Top of Data to examine

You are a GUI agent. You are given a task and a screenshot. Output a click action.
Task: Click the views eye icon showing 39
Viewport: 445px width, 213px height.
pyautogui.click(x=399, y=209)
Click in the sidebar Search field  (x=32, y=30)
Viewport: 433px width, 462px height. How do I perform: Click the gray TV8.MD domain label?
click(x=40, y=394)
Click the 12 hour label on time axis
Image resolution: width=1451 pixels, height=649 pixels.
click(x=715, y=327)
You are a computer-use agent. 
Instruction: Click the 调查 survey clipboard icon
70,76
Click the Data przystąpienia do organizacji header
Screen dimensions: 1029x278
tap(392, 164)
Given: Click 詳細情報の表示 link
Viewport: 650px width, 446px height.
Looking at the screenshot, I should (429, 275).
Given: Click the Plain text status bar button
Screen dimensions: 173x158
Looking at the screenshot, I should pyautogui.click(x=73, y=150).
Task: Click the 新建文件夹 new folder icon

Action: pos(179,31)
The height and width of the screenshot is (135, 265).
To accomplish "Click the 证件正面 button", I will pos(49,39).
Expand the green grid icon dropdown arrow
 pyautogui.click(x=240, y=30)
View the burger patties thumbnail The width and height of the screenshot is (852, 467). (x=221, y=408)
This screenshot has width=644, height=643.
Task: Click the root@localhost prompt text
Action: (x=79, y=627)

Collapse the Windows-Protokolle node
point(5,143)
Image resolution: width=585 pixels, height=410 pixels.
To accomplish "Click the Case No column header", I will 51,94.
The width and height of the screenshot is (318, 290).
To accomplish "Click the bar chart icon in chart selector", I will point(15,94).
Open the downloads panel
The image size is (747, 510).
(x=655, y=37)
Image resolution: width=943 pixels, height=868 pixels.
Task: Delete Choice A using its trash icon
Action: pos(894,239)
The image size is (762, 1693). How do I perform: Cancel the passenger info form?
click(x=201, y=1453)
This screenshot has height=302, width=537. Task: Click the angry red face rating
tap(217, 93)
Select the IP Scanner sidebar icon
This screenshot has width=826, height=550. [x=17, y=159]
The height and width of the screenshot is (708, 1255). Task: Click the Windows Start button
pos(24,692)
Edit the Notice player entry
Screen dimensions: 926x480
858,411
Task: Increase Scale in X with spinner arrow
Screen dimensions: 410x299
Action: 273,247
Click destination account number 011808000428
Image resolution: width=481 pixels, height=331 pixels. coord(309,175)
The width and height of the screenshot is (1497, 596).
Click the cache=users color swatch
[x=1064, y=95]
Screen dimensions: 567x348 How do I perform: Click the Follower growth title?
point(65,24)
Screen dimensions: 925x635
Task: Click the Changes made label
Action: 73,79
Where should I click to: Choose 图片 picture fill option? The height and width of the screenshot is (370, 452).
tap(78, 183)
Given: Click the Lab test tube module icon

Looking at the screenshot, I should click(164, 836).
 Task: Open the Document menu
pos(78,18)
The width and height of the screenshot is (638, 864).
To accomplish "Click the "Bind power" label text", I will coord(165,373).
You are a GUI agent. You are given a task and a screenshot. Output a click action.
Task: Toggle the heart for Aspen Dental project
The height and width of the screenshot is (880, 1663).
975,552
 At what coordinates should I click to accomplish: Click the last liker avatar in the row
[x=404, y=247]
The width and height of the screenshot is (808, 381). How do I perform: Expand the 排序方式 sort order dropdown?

Bottom of Data to examine

Exercise directions: Your response must consist of every line above, reproduced exactly.

Answer space:
You are a GUI agent. You are given a task and a screenshot. Output a click action.
Task: Click the views eye icon showing 39
Viewport: 445px width, 213px height.
pyautogui.click(x=399, y=209)
Click in the sidebar Search field  (x=32, y=30)
Viewport: 433px width, 462px height. How do I perform: Click the gray TV8.MD domain label?
click(x=40, y=394)
Click the 12 hour label on time axis
Image resolution: width=1451 pixels, height=649 pixels.
click(x=715, y=327)
You are a computer-use agent. 
Instruction: Click the 调查 survey clipboard icon
70,76
Click the Data przystąpienia do organizacji header
Screen dimensions: 1029x278
tap(392, 164)
Given: Click 詳細情報の表示 link
Viewport: 650px width, 446px height.
Looking at the screenshot, I should (429, 275).
Given: Click the Plain text status bar button
Screen dimensions: 173x158
Looking at the screenshot, I should pyautogui.click(x=73, y=150).
Task: Click the 新建文件夹 new folder icon

Action: pos(179,31)
The height and width of the screenshot is (135, 265).
To accomplish "Click the 证件正面 button", I will pos(49,39).
Expand the green grid icon dropdown arrow
 pyautogui.click(x=240, y=30)
View the burger patties thumbnail The width and height of the screenshot is (852, 467). (x=221, y=408)
This screenshot has width=644, height=643.
Task: Click the root@localhost prompt text
Action: (x=79, y=627)

Collapse the Windows-Protokolle node
point(5,143)
Image resolution: width=585 pixels, height=410 pixels.
To accomplish "Click the Case No column header", I will 51,94.
The width and height of the screenshot is (318, 290).
To accomplish "Click the bar chart icon in chart selector", I will point(15,94).
Open the downloads panel
The image size is (747, 510).
(x=655, y=37)
Image resolution: width=943 pixels, height=868 pixels.
Task: Delete Choice A using its trash icon
Action: pos(894,239)
The image size is (762, 1693). How do I perform: Cancel the passenger info form?
click(x=201, y=1453)
This screenshot has height=302, width=537. Task: Click the angry red face rating
tap(217, 93)
Select the IP Scanner sidebar icon
This screenshot has width=826, height=550. [x=17, y=159]
The height and width of the screenshot is (708, 1255). Task: Click the Windows Start button
pos(24,692)
Edit the Notice player entry
Screen dimensions: 926x480
858,411
Task: Increase Scale in X with spinner arrow
Screen dimensions: 410x299
Action: 273,247
Click destination account number 011808000428
Image resolution: width=481 pixels, height=331 pixels. coord(309,175)
The width and height of the screenshot is (1497, 596).
Click the cache=users color swatch
[x=1064, y=95]
Screen dimensions: 567x348 How do I perform: Click the Follower growth title?
point(65,24)
Screen dimensions: 925x635
Task: Click the Changes made label
Action: 73,79
Where should I click to: Choose 图片 picture fill option? The height and width of the screenshot is (370, 452).
tap(78, 183)
Given: Click the Lab test tube module icon

Looking at the screenshot, I should click(164, 836).
 Task: Open the Document menu
pos(78,18)
The width and height of the screenshot is (638, 864).
To accomplish "Click the "Bind power" label text", I will coord(165,373).
You are a GUI agent. You are given a task and a screenshot. Output a click action.
Task: Toggle the heart for Aspen Dental project
The height and width of the screenshot is (880, 1663).
975,552
 At what coordinates should I click to accomplish: Click the last liker avatar in the row
[x=404, y=247]
The width and height of the screenshot is (808, 381). How do I perform: Expand the 排序方式 sort order dropdown?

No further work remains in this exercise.